● YOUR TASKS:
- a) Can you print the passage of the Proposition 8 article between "The extraordinary contradiction" and "state and nation.", inclusive, word for word?
- b) Which religious groups does the Proposition 8 article list as members of the coalition behind the ban?

● PAGE EXCERPT:
[Begin]

The strange bedfellow alliance of Catholics, Mormons, and evangelical Protestants that slapped a ban on gay marriage in California last week represents the most “ecumenical union since the fall of Rome.”

That’s the view of Richard Hecht, an acclaimed scholar in UCSB’s much-acclaimed religious studies department, whose clear-eyed take on the stunning passage of Proposition 8 cuts through the Babel of political scapegoating and speculation swirling around the election’s biggest surprise. “The issue of traditional marriage brought together this wild, very unlikely coalition,” Hecht told me. “You have the Catholics, who can’t stand the evangelical Protestants, who can’t stand the Catholics, and then the Mormons, who are outcasts, and hated by everyone. What was going on here?”

The extraordinary contradiction of voters denying a minority group the constitutional civil right to wed, on the very day Californians also helped shatter historic barriers of discrimination through Barack Obama‘s election, rocked political analysts, progressives and gay activists alike. The shock of Prop. 8 passing, after public opinion polls showed the initiative consistently losing throughout the campaign, generated a series of sometimes conflicting theories and ignited a volatile round of protest and accusation around the state and nation.

[End]

● RAW DATA:
[Begin]

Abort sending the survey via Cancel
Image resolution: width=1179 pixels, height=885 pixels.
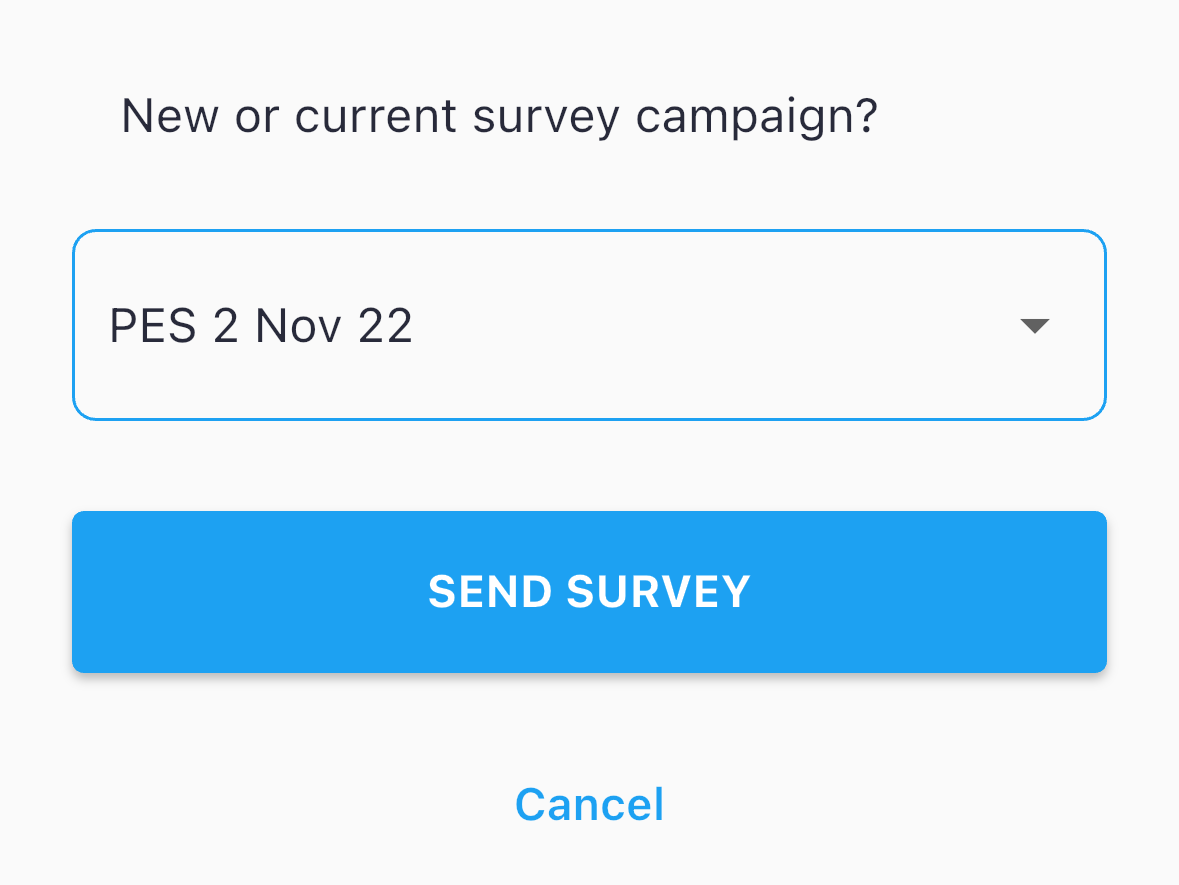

[End]
[Begin]

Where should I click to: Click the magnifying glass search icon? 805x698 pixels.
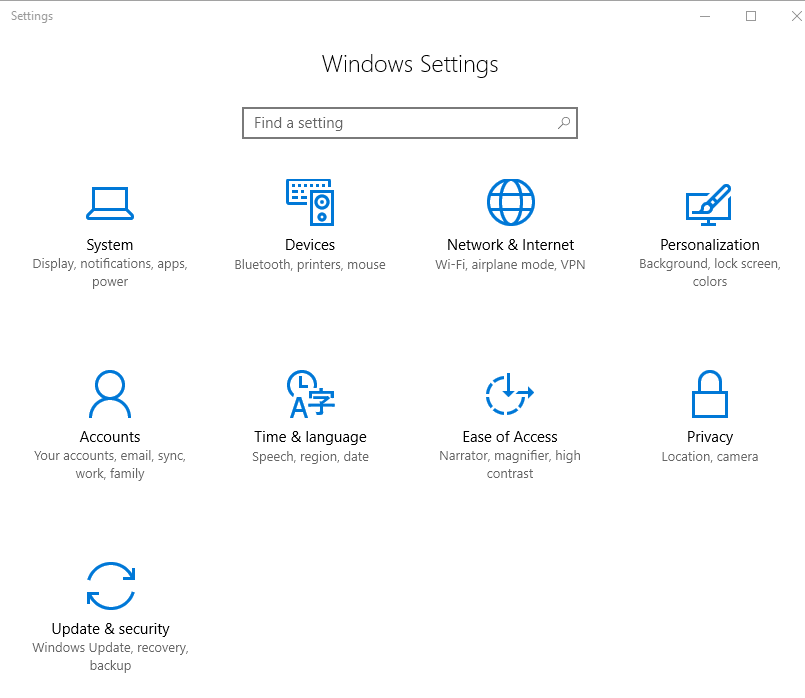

[End]

● TASK RESPONSES:
- a)
The extraordinary contradiction of voters denying a minority group the constitutional civil right to wed, on the very day Californians also helped shatter historic barriers of discrimination through Barack Obama‘s election, rocked political analysts, progressives and gay activists alike. The shock of Prop. 8 passing, after public opinion polls showed the initiative consistently losing throughout the campaign, generated a series of sometimes conflicting theories and ignited a volatile round of protest and accusation around the state and nation.

- b) Catholics, Mormons, evangelical Protestants